Pressure mounts on residential mortgage holders

The eighth increase in the Bank of Canada’s key rate in less than a year will hurt holders of variable-rate residential mortgages, as well as those about to renew their rates. But then they should have some respite, as the central bank has announced its intention to take a break to assess whether further hikes are needed.

“We all expected it… but we hope it will be the last increase,” says Sylvain Poirier, president of the Quebec Mortgage Brokers Association.

The 0.25 percentage point increase announced Monday, although slight, is the latest demonstration of the muscular recovery of Canadian monetary policy intended to curb inflation.

From its floor of 0.25% hit at the start of the pandemic and maintained until the winter of 2022, the Bank of Canada’s key rate rose to 4.50% in less than a year.

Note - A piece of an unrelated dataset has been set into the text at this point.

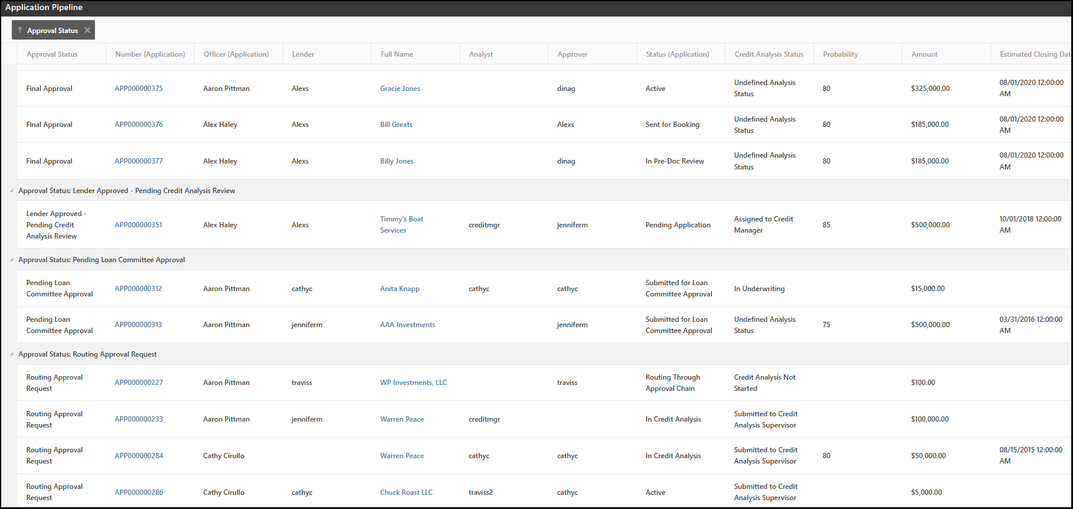Toggle sort arrow on Approval Status group chip

20,30
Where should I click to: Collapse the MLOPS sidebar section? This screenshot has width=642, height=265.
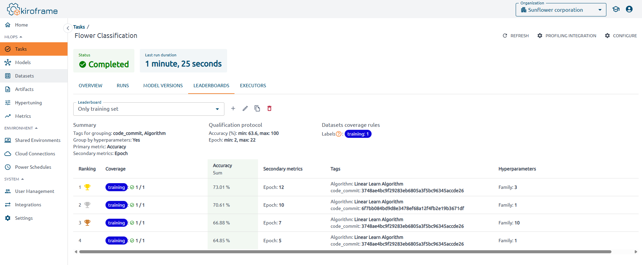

“If we take the example of a $400,000 loan, this 0.25 percentage point increase adds another $1,000 to be repaid over the year,” explains Mr. Poirier. And this increase comes on top of all the others that have taken place in recent months. What expenses will people still need to reduce to repay their loan? Hobbies ? The trips? The grocery store… ? »

Limit rate

In a briefing note from the National Bank, economists Taylor Schleich, Jocelyn Paquet and Warren Lovely believe that the Bank of Canada’s current tightening is “more than enough” to bring inflation back to the target – between 1% and 3% — and that further increases are not necessary, from their point of view.

They also note that with this further increase, the share of variable rate and fixed payment mortgage holders who have reached their “limit rate” or “trigger rate” (in English: trigger rate) goes from 66% to 73%.

As a reminder, even when interest rates increase, the monthly payments for holders of a variable rate loan with fixed payments do not vary. It is the portions of the amount allocated to interest and capital that are modified.

However, when interest rates rise significantly, “holders of these loans can come to a point where their fixed payments cover only the interest, and no capital,” explains the Bank of Canada. The interest rate where this scenario materializes is called the “limit rate”.

Thus, more and more borrowers may have to increase the amount of their mortgage payments to be able to cover the additional interest.

Aspiring buyers

From the point of view of those who are currently looking to acquire a property, the Bank of Canada’s announcement can be interpreted as a reassuring signal, said Marc Lefrançois, licensed real estate broker at Royal LePage.

“The message it sends is that we are not going towards interest rates of more than 10%. She pretty much sticks to what was expected. And we should see a stabilization. So, now that potential buyers are a little reassured, seeing that we are not heading towards total disaster, they will be able to embark on the real estate market,” assesses Mr. Lefrançois.

Sylvain Poirier also sees some respite this year in terms of monetary policy. “Interest rates are expected to stabilize this year and perhaps decline slightly by year-end, or at least by next year — which will provide some respite, especially to holders of variable rate loans,” he says.

The next update of the Bank of Canada’s key rate will take place on March 8.